Horizontal wells, due to their ability to significantly increase the contact area between the wellbore and the reservoir, have been widely used in the development of low-permeability, tight gas reservoirs and are considered one of the key technologies for improving single-well productivity and development efficiency [1,2,3]. In gas fields with complex structures and significant reservoir heterogeneity, horizontal wells are usually developed in conjunction with staged completion and reservoir stimulation techniques to improve near-wellbore flow conditions and enhance overall productivity [4,5,6].
However, extensive field testing and production practice have shown that the gas production distribution along the wellbore direction of horizontal wells generally exhibits significant heterogeneity, meaning that only some wellbore segments contribute significantly to the total production, while the remaining segments have limited or even almost no gas production [7,8,9]. These studies have shown that this heterogeneity in the gas production profile is mainly controlled by multiple factors, including variations in reservoir properties along the wellbore, differences in natural fracture development, and redistribution of flow pressure drop within the wellbore [10,11,12]. Ignoring the impact of heterogeneity along the wellbore in productivity evaluation and stimulation design often leads to systematic misjudgments of wellbore productivity and stimulation effects.
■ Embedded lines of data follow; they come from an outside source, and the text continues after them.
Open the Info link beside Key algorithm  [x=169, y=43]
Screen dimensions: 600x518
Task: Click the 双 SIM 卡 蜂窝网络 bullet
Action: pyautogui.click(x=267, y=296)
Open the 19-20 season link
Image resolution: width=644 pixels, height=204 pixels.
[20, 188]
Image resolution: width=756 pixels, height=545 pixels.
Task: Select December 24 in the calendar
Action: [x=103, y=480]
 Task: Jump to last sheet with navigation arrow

To address the issue of uneven gas production along the drilling path in horizontal wells, numerous theoretical and numerical studies have been conducted by scholars. Babu and Odeh [13] and Wang et al. [14] established a horizontal-well productivity model considering the influence of wellbore pressure drop, revealing the coupling effect between wellbore and formation flows. Subsequently, semi-analytical models based on the idea of segmented line-sources or multi-segment coupling have been widely used to describe the gas production distribution characteristics of horizontal wells in heterogeneous reservoirs [15,16,17]. In recent years, with the development of production logging and inversion technologies, scholars have further verified the dominant role of permeability differences along the drilling path in the distribution of horizontal-well productivity contribution from the perspective of gas production profiles [18,19,20].
In addition to reservoir heterogeneity, near-wellbore damage caused during drilling and completion is also one of the important factors restricting the productivity of horizontal wells. Drilling fluid intrusion, fine particle transport, and clay swelling significantly reduce near-wellbore permeability, and their combined effect is usually characterized by the skin factor [21,22,23]. Studies have shown that the total skin factor obtained from horizontal-well testing often includes multiple components such as well inclination skin, non-Darcy flow skin, formation flow skin, and drilling fluid invasion skin. Reasonable decomposition of these components is crucial for identifying the controlling damage mechanism and developing effective unblocking measures [24,25,26,27].
To reduce near-wellbore damage and improve wellbore formation connectivity, reservoir stimulation techniques such as acidizing are widely used in the development of tight gas reservoirs and carbonate gas reservoirs [28,29,30,31]. Acidizing effectively reduces near-wellbore damage and increases single-well productivity by dissolving contaminants and improving pore–throat structure. However, existing research indicates that in the context of significant reservoir heterogeneity, uniform stimulation intensity often fails to achieve balanced improvement in gas production along the process, and the stimulation effect varies significantly between different well segments [32,33,34,35]. Therefore, from a process perspective, targeted stimulation and flow control based on gas production profiles and damage characteristics has become an important research direction.
While existing research has made significant progress in horizontal-well productivity prediction, studies that couple gas production profile analysis, skin decomposition, and stimulation process response are still relatively limited, especially in comprehensive analysis based on actual gas field case studies. Therefore, this paper analyzes the gas production profile characteristics using a multi-segment horizontal-well flow model. Then, we perform the skin factor calculation procedure and decompose the total skin coefficient to quantitatively evaluate the degree of drilling fluid invasion damage. A targeted acidizing process is thus designed, and the production response under different processes and flow distribution strategies is systematically analyzed. The research results can provide a theoretical basis and engineering reference for productivity evaluation and stimulation optimization of horizontal wells in heterogeneous gas reservoirs.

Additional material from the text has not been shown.